TASK INSTRUCTIONS: Copy, without any change, the lines from the one that holds "Task: Expand Phổ" through the final line of the material below.

RECORDS PROVIDED:
+ + + + + + +
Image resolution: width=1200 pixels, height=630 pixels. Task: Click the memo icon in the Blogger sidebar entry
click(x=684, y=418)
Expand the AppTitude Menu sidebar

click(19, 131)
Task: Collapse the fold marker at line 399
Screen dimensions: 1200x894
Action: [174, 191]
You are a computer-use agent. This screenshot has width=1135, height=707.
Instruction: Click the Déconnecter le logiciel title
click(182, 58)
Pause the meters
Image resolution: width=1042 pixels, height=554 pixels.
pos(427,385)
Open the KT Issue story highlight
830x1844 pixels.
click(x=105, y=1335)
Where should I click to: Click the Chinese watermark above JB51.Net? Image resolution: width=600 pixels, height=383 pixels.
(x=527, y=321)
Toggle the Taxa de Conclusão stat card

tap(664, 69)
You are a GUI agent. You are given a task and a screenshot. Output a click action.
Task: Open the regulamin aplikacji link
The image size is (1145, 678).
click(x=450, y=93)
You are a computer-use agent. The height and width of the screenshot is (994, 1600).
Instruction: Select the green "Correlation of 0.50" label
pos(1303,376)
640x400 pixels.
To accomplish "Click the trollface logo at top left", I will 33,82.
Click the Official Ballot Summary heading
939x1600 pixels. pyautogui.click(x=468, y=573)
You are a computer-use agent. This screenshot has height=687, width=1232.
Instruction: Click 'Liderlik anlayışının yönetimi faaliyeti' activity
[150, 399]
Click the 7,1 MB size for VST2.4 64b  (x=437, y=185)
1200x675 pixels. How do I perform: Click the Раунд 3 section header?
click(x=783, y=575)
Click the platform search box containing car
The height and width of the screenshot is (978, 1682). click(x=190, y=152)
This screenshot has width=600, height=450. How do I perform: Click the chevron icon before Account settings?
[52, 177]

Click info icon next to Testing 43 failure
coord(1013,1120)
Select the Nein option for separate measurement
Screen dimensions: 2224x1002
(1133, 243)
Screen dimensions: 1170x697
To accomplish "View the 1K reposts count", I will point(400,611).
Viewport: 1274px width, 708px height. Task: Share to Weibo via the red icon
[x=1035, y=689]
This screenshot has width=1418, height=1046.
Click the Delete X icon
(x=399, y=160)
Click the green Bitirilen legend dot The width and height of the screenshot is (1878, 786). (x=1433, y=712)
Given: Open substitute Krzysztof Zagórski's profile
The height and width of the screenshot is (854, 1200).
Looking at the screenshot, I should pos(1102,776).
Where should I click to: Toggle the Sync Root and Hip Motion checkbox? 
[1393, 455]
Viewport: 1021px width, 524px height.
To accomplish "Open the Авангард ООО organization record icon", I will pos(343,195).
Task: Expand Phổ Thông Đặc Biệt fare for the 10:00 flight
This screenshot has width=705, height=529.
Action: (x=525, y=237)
+ + + + + + +
ANSWER SECTION:
Task: Expand Phổ Thông Đặc Biệt fare for the 10:00 flight
This screenshot has width=705, height=529.
Action: (x=525, y=237)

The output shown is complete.